You might think that complex carbs take longer to digest than simple carbohydrates. But the fact is, the vast majority of the carbs in the grocery store are rapidly digested. This is because the food manufacturers have kindly begun the process for us, by grinding grains into flour, refining grains and sugar, puffing rice and making it into rice cakes, etc. Whole wheat flour is almost as glycemic is white flour (though it is much more nutritious).

3) Best Bets: Non-Starchy Vegetables, Low Sugar Fruits, and Legumes

Some of the most nutritious sources of carbohydrates are non-starchy vegetables and low-sugar fruits.

These foods include are rich in phytonutrients, as well as having loads of vitamins, minerals, and fiber. Legumes can be a good addition to the reduced-carb diet, because they contribute slowly digested carbohydrate and resistant starch to your diet. 

4) When Choosing Grains, Eat Minimally Processed Whole Grains

If you can tolerate more sugar, add whole grains such as brown rice, barley, quinoa, bulgur, etc.

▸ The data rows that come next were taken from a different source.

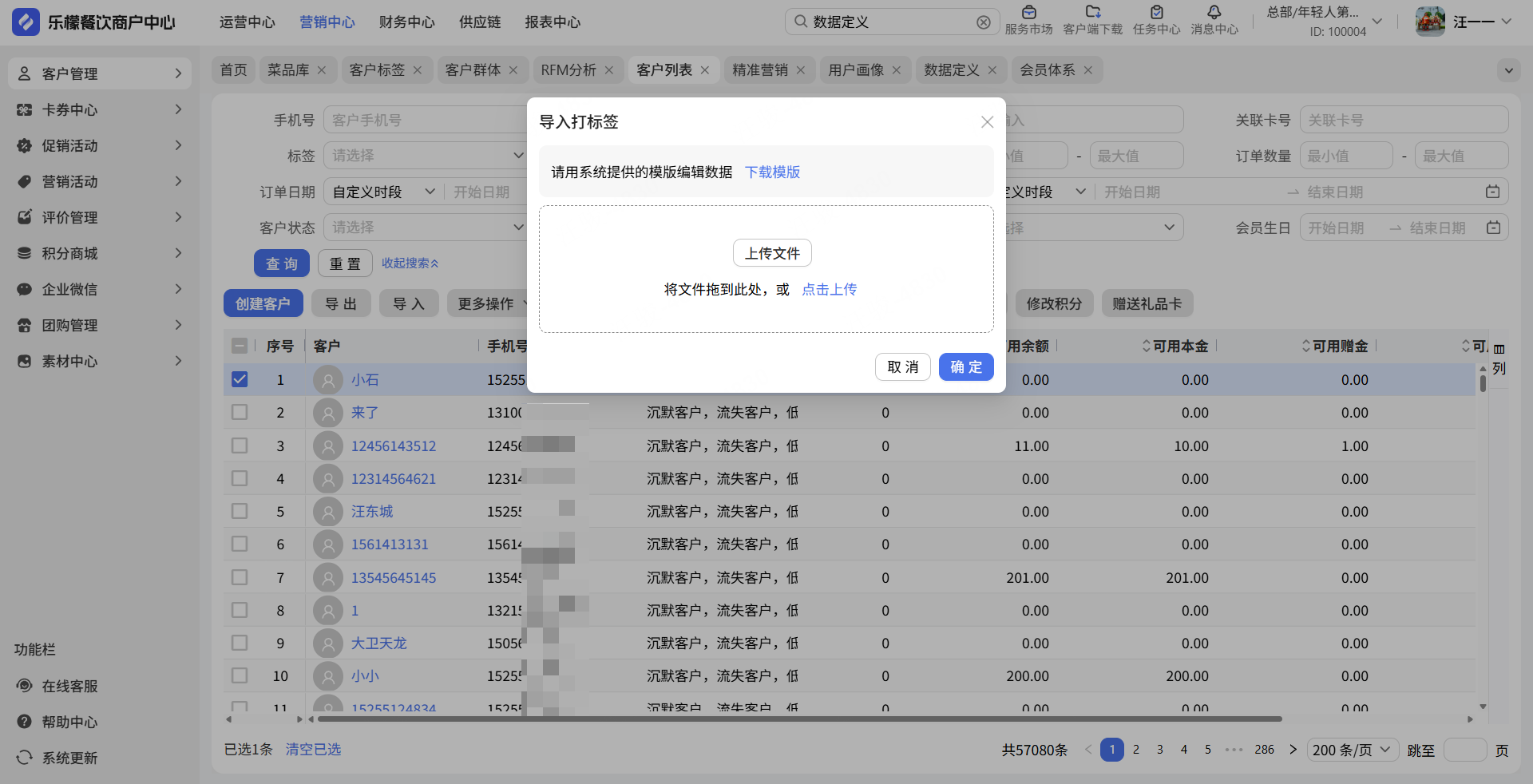Click the 客户端下载 download icon
The image size is (1533, 784).
[1092, 13]
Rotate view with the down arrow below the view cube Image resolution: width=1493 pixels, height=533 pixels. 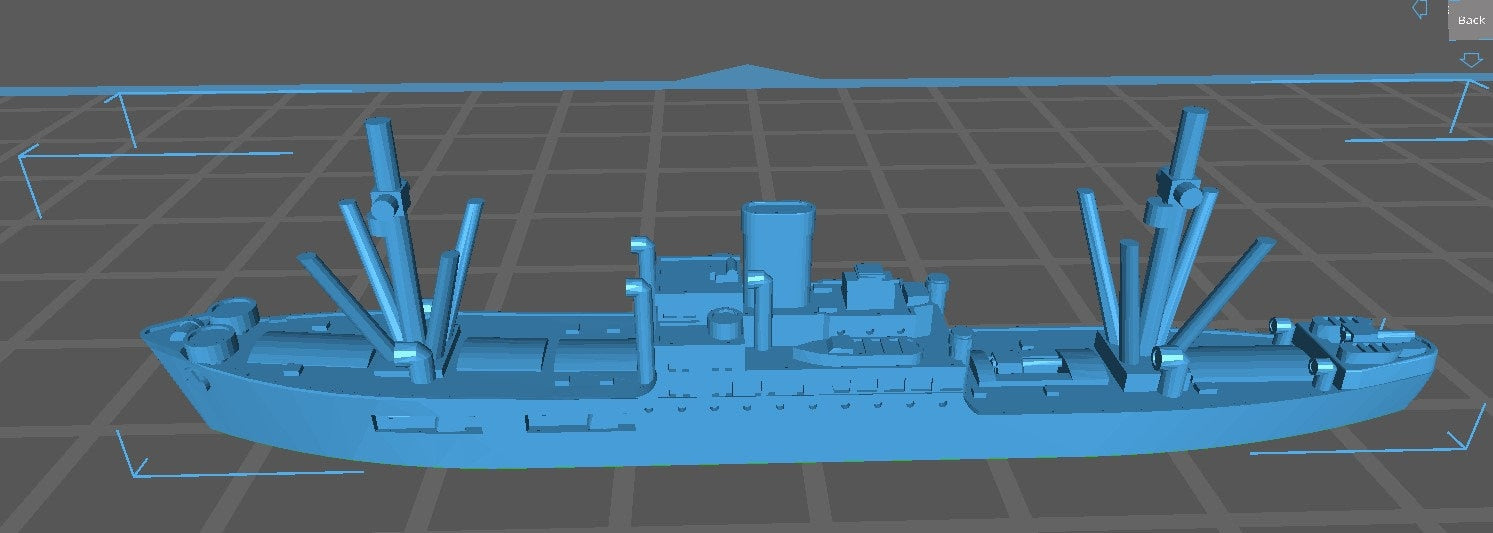[1470, 60]
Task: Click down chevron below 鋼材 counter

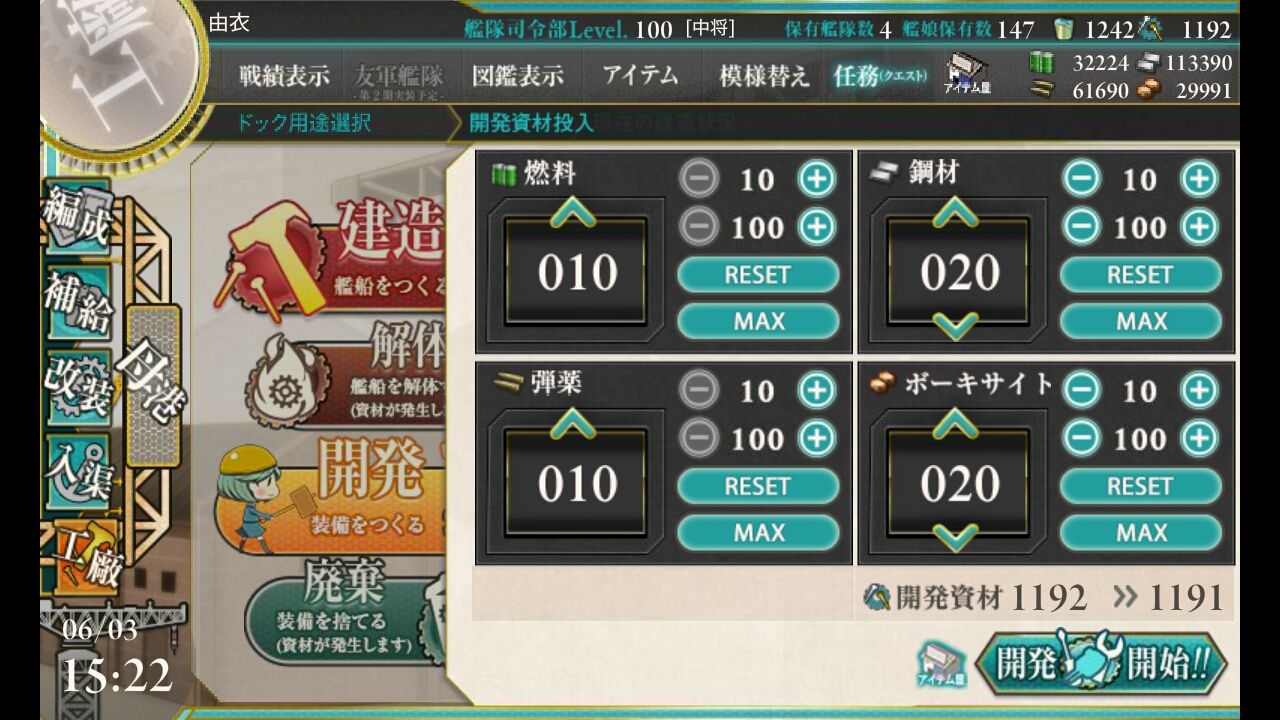Action: click(x=956, y=325)
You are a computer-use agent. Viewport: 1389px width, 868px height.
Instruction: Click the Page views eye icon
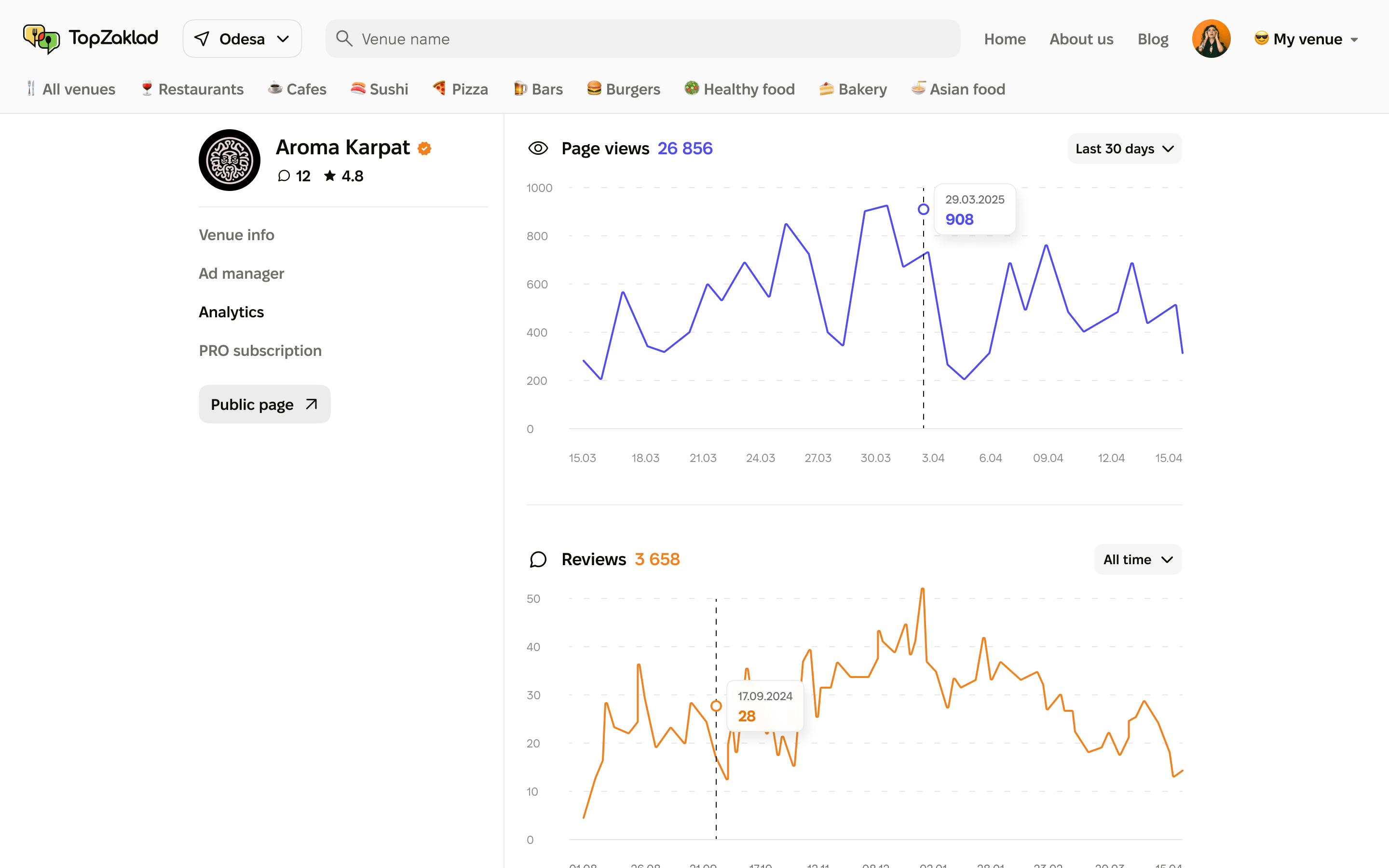pyautogui.click(x=538, y=148)
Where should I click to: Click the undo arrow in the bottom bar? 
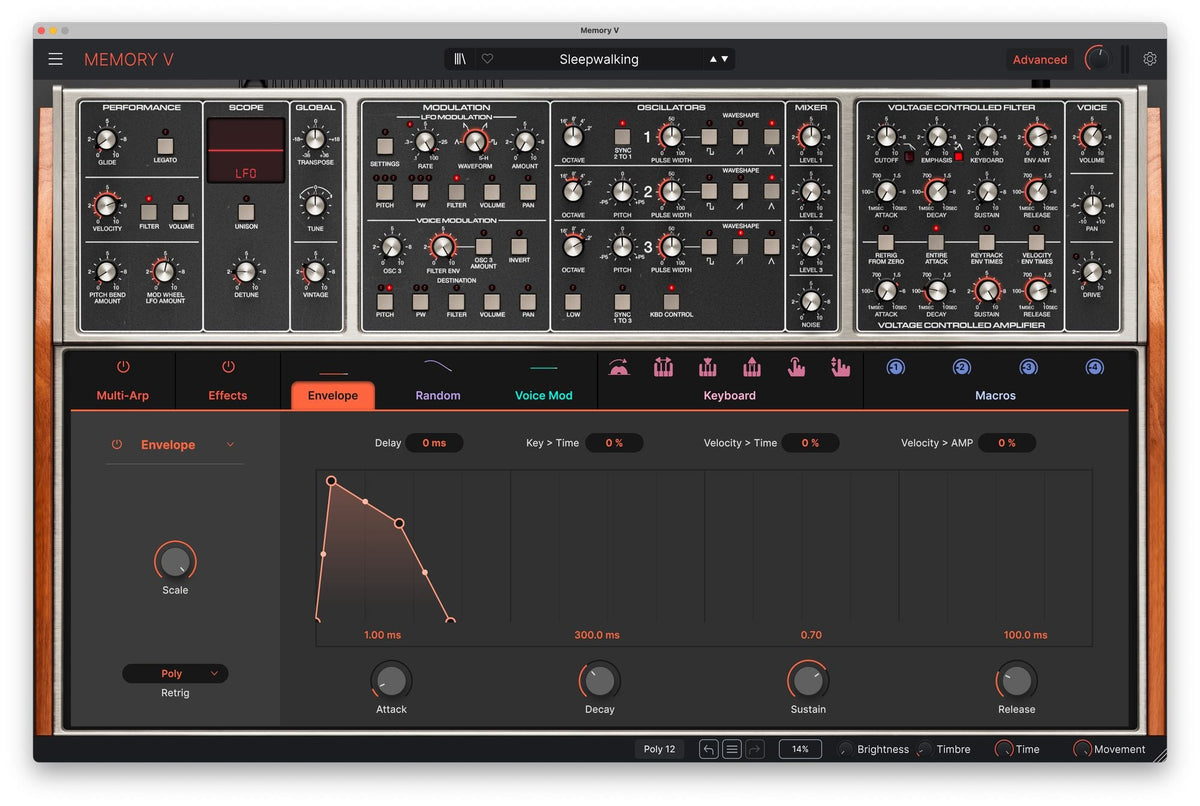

These minimally processed whole grains are broken down more slowly during digestion than if they were ground into flour. These types of grains also contribute a small amount of resistant starch.

5) Myth: By the Time Our Food Reaches Your Colon, Carbs Don't Matter

There is a whole other digestive process that occurs when fermentable carbohydrates reach your colon. The friendly bacteria there make substances which contribute greatly to our health.

6) Eat Plenty of Fiber

Fiber is a very good thing. It helps cleanse your colon, slow absorption of glucose into your bloodstream and contributes to healthy cholesterol levels. Seek out sources of insoluble fiber (the skin of vegetables, berry seeds, etc.) and fermentable fiber (soluble fiber, resistant starch, and oligosaccharides).

7) You May Have Put Extra Effort into Getting Sources of Resistant Starch

People who are able to eat high-carb diets, and focus on whole, unprocessed foods, get small amounts of resistant starch in most of the carbs they eat. This becomes an issue for low-carb eaters -- for example, even though potato salad has some resistant starch, it is too "expensive" in terms of rapidly-available sugar for you to indulge in it often.

This is why including legumes in your diet is a good idea. You might also want to experiment with cooking with resistant starch, such as this flax meal bread with added resistant starch.